Updating symmetric key sizes would require changes across a wide range of systems, including communication protocols, hardware implementations, and software libraries. These changes could introduce compatibility issues and consume resources that might be better directed toward addressing more urgent vulnerabilities.
The analysis frames this as a coordination problem. Adopting unnecessary changes might risk fragmenting standards and complicating interoperability without improving security.
In contrast, leaving symmetric cryptography unchanged allows organizations to focus on the parts of the system that are genuinely at risk.
Methods
Valsorda relies on a combination of theoretical analysis and resource estimation to build the conclusions.
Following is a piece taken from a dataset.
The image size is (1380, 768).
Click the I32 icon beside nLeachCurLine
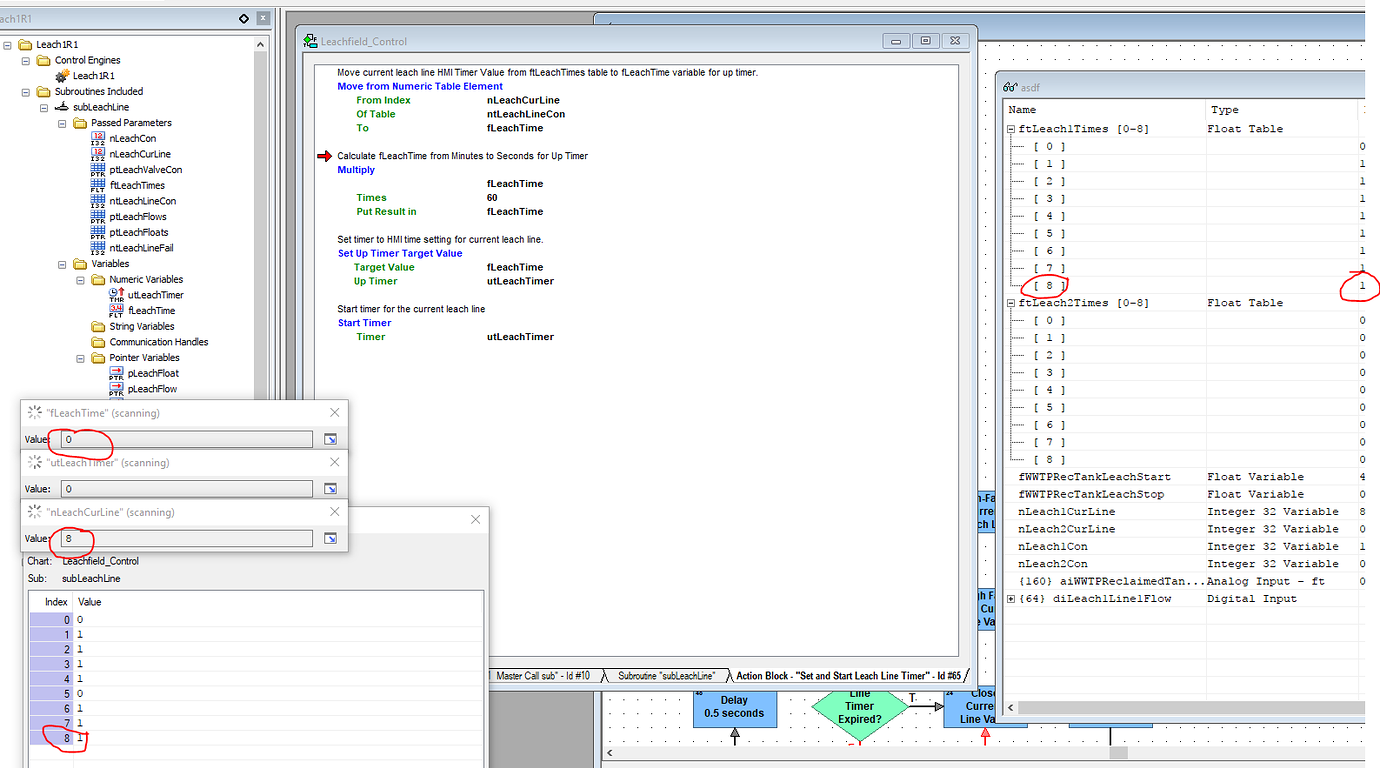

It models the performance of Grover’s algorithm using recent advances in quantum circuit design, including optimized implementations of AES within quantum systems.
Key parameters include circuit depth — or, the number of sequential operations required — and circuit width, which reflects the number of qubits operating in parallel.
The analysis also introduces a practical constraint known as maximum depth, representing the longest sequence of operations a quantum computer can execute reliably. This limit is driven by factors such as error rates, decoherence, and system stability.
By combining these parameters, the analysis estimates the minimum level of parallelization required to complete an attack within a given time frame, and the total computational cost across all systems.
The post recognizes some limitations. First, it relies on assumptions about future quantum hardware, including error-corrected systems capable of sustained operation over long periods. While these assumptions are conservative, actual implementations may differ.
The analysis also focuses on known quantum algorithms and does not account for the possibility of future advances that could change the landscape. However, the analysis does address this by noting that Grover’s algorithm has been extensively studied, and there is limited room for improvement in its core performance characteristics.
Finally, the resource estimates do not fully account for the overhead of quantum error correction, which is expected to significantly increase the physical resources required to implement logical qubits. Including these factors would likely further increase the cost of quantum attacks.
Future Work
The findings point to several areas for future research. For example, the post suggests that refining resource estimates for quantum algorithms, particularly as new hardware architectures and error-correction techniques emerge. Another idea is to improve the understanding of how quantum and classical systems interact in hybrid attack scenarios, where quantum algorithms are used alongside classical computing resources.
The study also highlights the need for clearer communication within the cybersecurity community. Misinterpretations of quantum algorithms can lead to misplaced priorities, with organizations focusing on theoretical risks rather than practical ones.
As quantum computing continues to develop, distinguishing between credible threats and speculative concerns will be critical for effective security planning.
Valsorda’s post is quite technical and this summary story may miss some of the key points within that technical data. Please read the post for deeper detail. Also, the post — nor this article itself — can be considered peer-reviewed publications. Peer-review is an important step in the scientific method and allows for research to be better vetted.